The composition also contains a hydrophobically modified alkali swellable emulsion (HASE) copolymer comprising one or more acrylate monomers and an ethoxylated associative comonomer. One or more than one hydrophobically modified alkali swellable emulsion copolymer may be used.

The composition contains about 0.1 to about 5.5 weight percent of the hydrophobically modified alkali swellable emulsion copolymer.

Acrylate monomers as used herein, refer to acrylic acid, methacrylic acid or one of their simple (C₁-C₄) esters and a C₁₆-C₂₄ ethoxylate (methacrylate) comonomer.

Ethoxylated associative comonomer as used herein is a monomer comprising an ethylenically-unsaturated polymerizable moiety covalently bound to a C₁₆-C₂₄ alkyl ethoxylate comprising 10-50 cools of ethylene oxide. Ethylenically-unsaturated polymerizable moieties include acryloyl, methacryloyl, acrylamido, methacrylamido, allyl, crotonoyl, and itaconoyl, with methacryloyl being preferred.

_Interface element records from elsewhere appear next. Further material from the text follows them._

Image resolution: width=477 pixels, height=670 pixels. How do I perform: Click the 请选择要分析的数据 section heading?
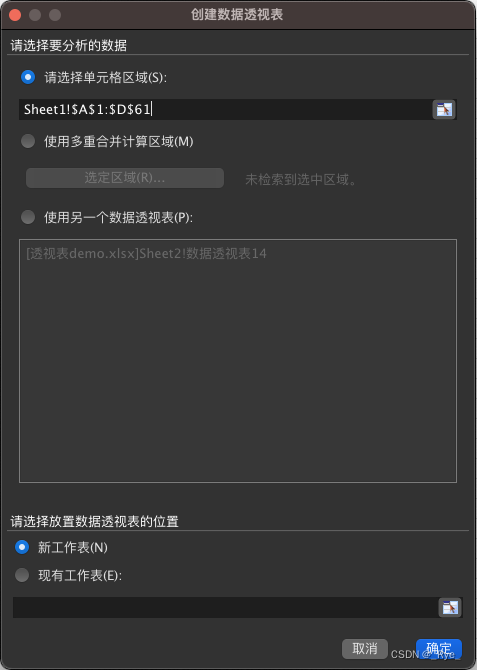coord(68,45)
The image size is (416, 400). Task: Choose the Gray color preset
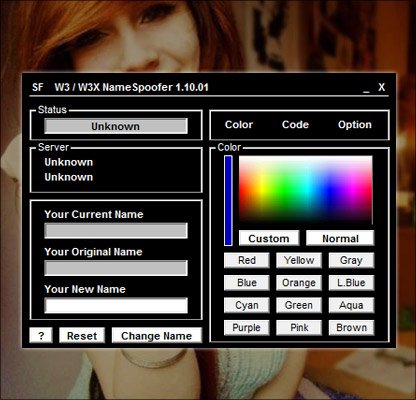tap(351, 260)
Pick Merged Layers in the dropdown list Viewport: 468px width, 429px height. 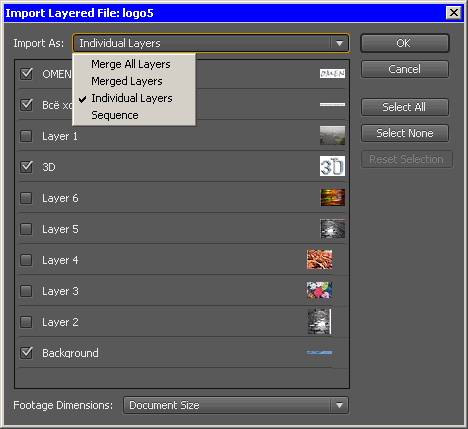tap(127, 81)
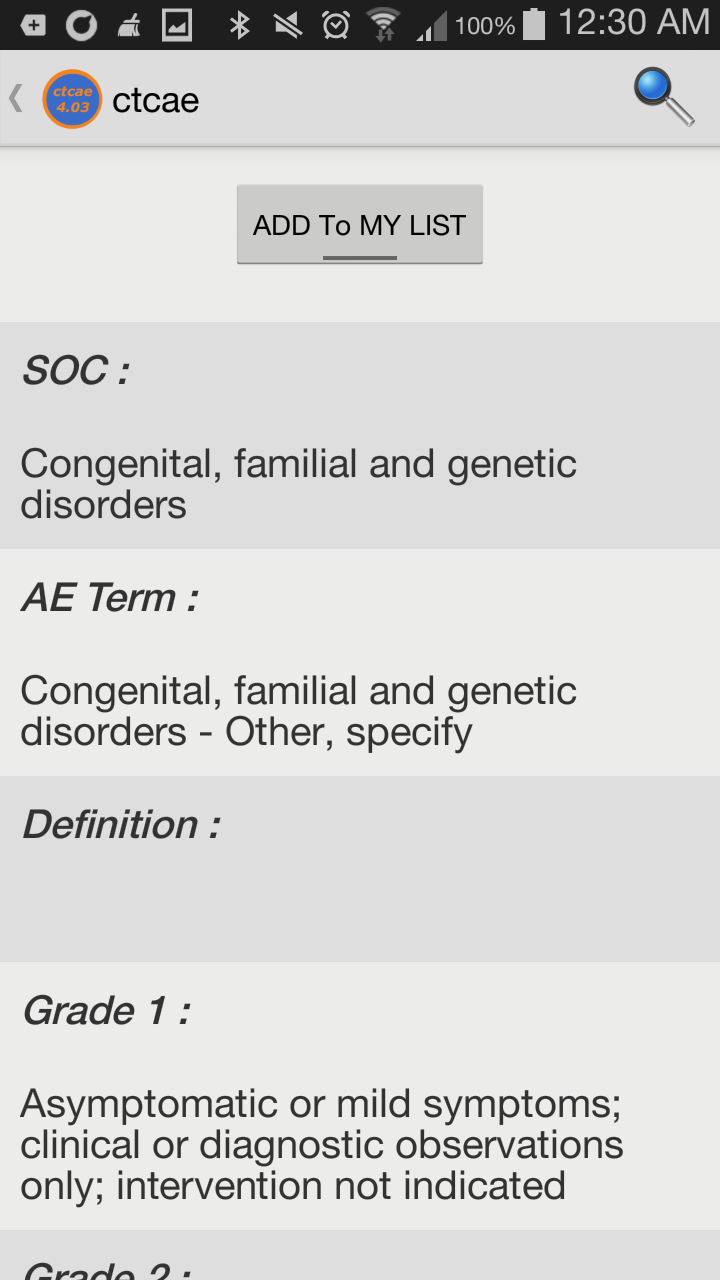Screen dimensions: 720x1280
Task: Tap the Bluetooth status bar icon
Action: [x=239, y=24]
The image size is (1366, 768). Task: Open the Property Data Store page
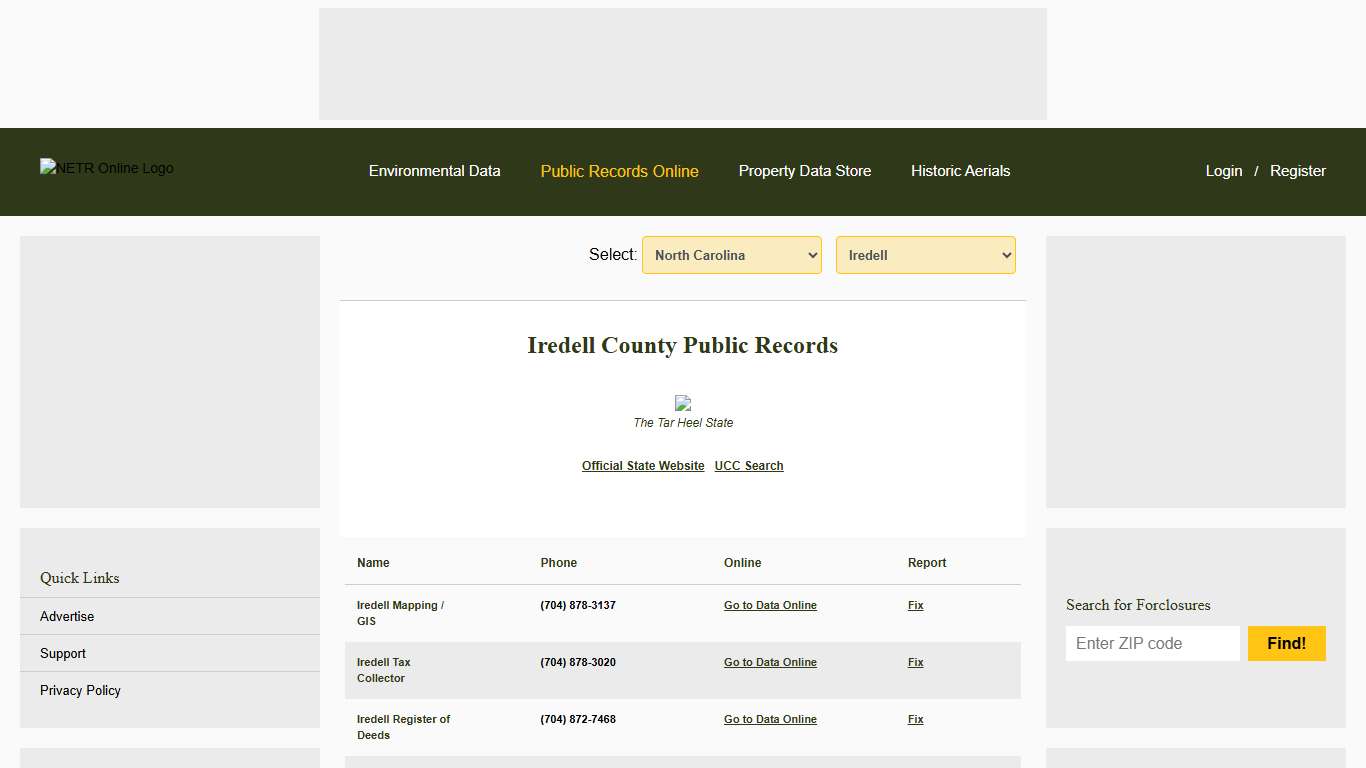[x=805, y=171]
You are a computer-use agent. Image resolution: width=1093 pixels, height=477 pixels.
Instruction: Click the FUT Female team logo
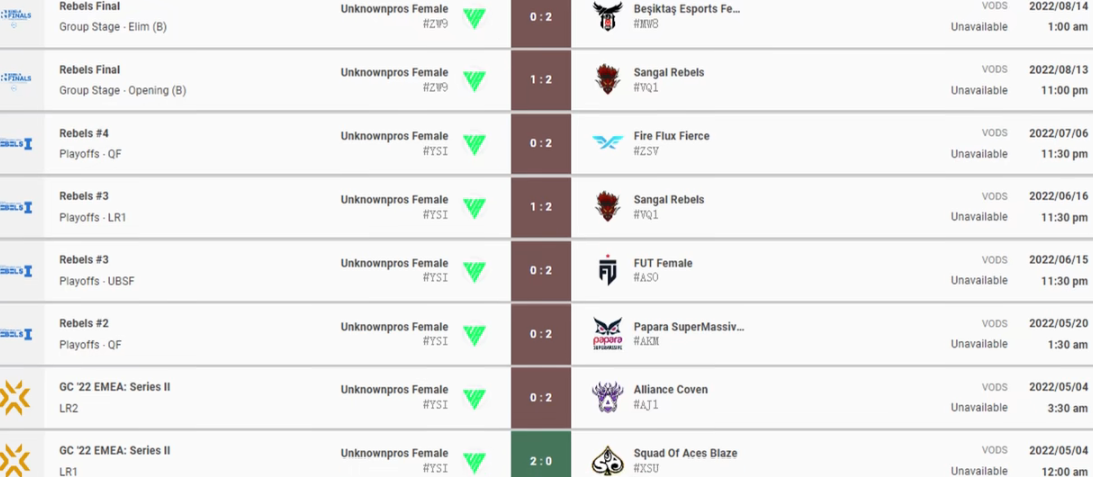607,271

Examples of HASE copolymers include, without limitation, Acrylates/Beheneth-25 Methacrylate Copolymer, Acrylates/Steareth-25 Methacrylate Copolymer. Acrylates/Beheneth-25 Methacrylate/Steareth-30 Methacrylate Copolymer, Acrylates/Ceteareth-20 Methacrylate Crosspolymer, Acrylates/Ceteareth-20 Methacrylate Crosspolymer-2, Acrylates/Ceteth-20 Itaconate Copolymer, Acrylates/Ceteth-20 Methacrylate Copolymer, Acrylates/Palmeth-25 Acrylate Copolymer, Acrylates/Palmeth-25 Itaconate Copolymer, Acrylates/Steareth-50 Acrylate Copolymer, Acrylates/Steareth-20 Itaconate Copolymer, Acrylates/Steareth-20 Methacrylate Copolymer, Acrylates/Steareth-30 Methacrylate Copolymer, and Acrylates/Steareth-20 Methacrylate Crosspolymer.

In one embodiment, the HASE copolymer is acrylates/beheneth-25 methacrylate copolymer. Acrylates/beheneth-25 methacrylate copolymer is commercially available, for example, as VOLAREST FL from Croda Inc. or NOVETHIX L-10 from Lubrizol Advanced Materials, Inc.

In another embodiment, the HASE copolymer is acrylates/steareth-25 methacrylate copolymer. Acrylates/steareth-25 methacrylate copolymer is commercially available, for example, as ACULYN 22 from Rohm & Haas.

In certain embodiments, the HASE copolymer does not contain a crosslinking monomer, i.e. it is preferably a copolymer instead of a crosspolymer.

Topical Composition

The composition can be used by topically applying to a mammal, e.g., by the direct spraying, laying on, wiping or spreading of the composition on the skin, hair, or nails of a mammal, particularly a human.

The composition is in the form of an oil-in-water emulsion containing a continuous water phase and a discontinuous oil phase dispersed within the continuous water phase.

The composition may be prepared using mixing and blending methodology well known in the sunscreen and cosmetic art. In one embodiment, the composition is produced by preparing an oil phase by mixing the inorganic sunscreen with optional oil soluble or oil-miscible ingredients; and preparing a water phase, by mixing water and optional water-soluble or water-miscible ingredients. The oil phase and the water phase may then be mixed in a manner sufficient to disperse the oil phase substantially homogeneously in the water phase such that the water phase is continuous and the oil phase discontinuous.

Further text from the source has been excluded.